This exercise calls for all the entries that follow to be set down exactly, without their images.

———

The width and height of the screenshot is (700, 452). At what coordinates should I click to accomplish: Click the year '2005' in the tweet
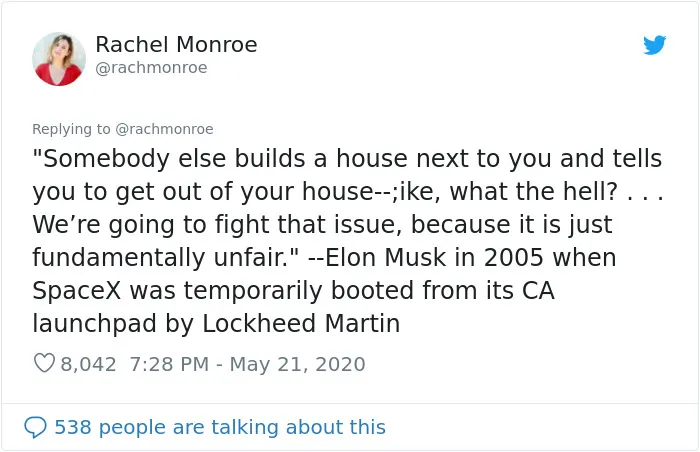[x=513, y=258]
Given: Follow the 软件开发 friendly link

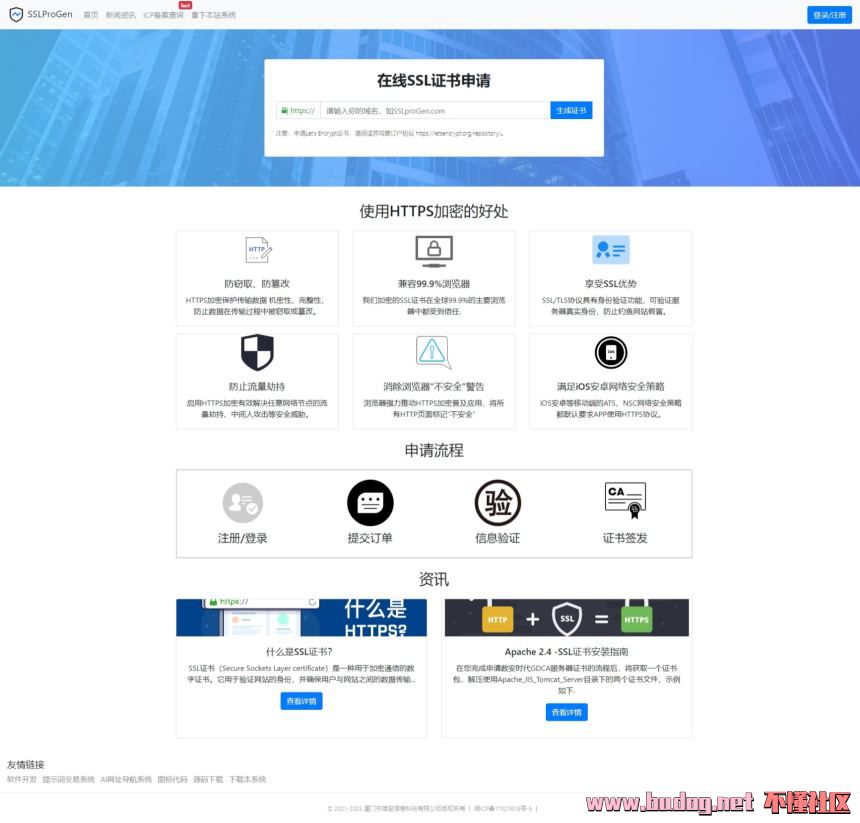Looking at the screenshot, I should tap(22, 779).
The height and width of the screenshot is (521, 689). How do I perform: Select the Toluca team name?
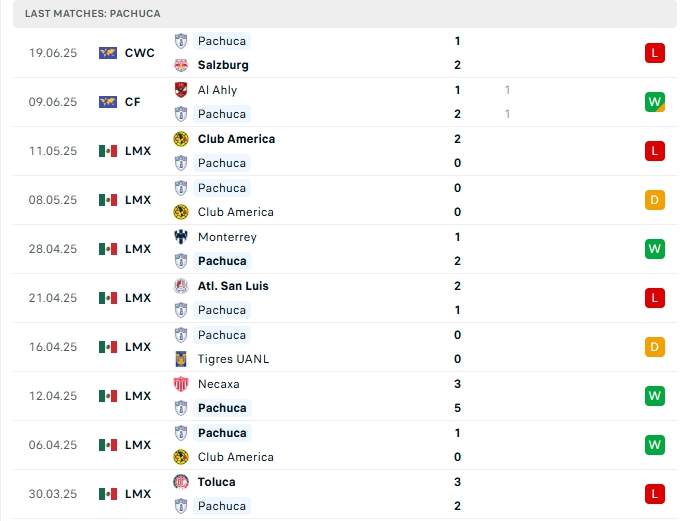click(x=217, y=482)
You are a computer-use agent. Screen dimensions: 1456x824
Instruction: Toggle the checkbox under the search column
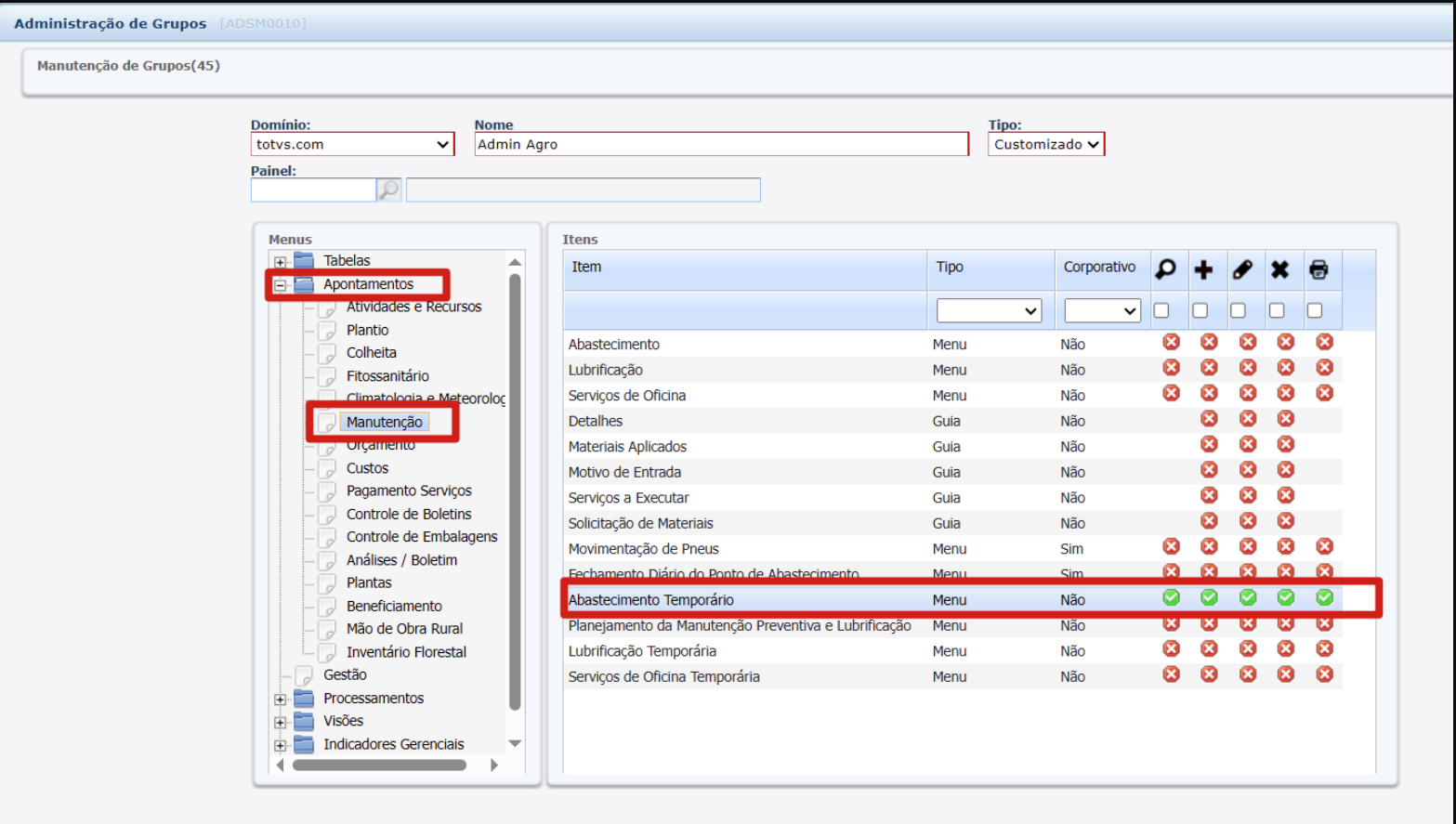pos(1161,310)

———

**ANSWER TO THIS TASK:**
The width and height of the screenshot is (700, 452). At what coordinates should I click to accomplish: Click the year '2005' in the tweet
[x=513, y=258]
Given: Follow the 软件开发 friendly link

Looking at the screenshot, I should tap(22, 779).
The height and width of the screenshot is (521, 689). How do I perform: Select the Toluca team name?
click(x=217, y=482)
You are a computer-use agent. Screen dimensions: 1456x824
Instruction: Toggle the checkbox under the search column
pos(1161,310)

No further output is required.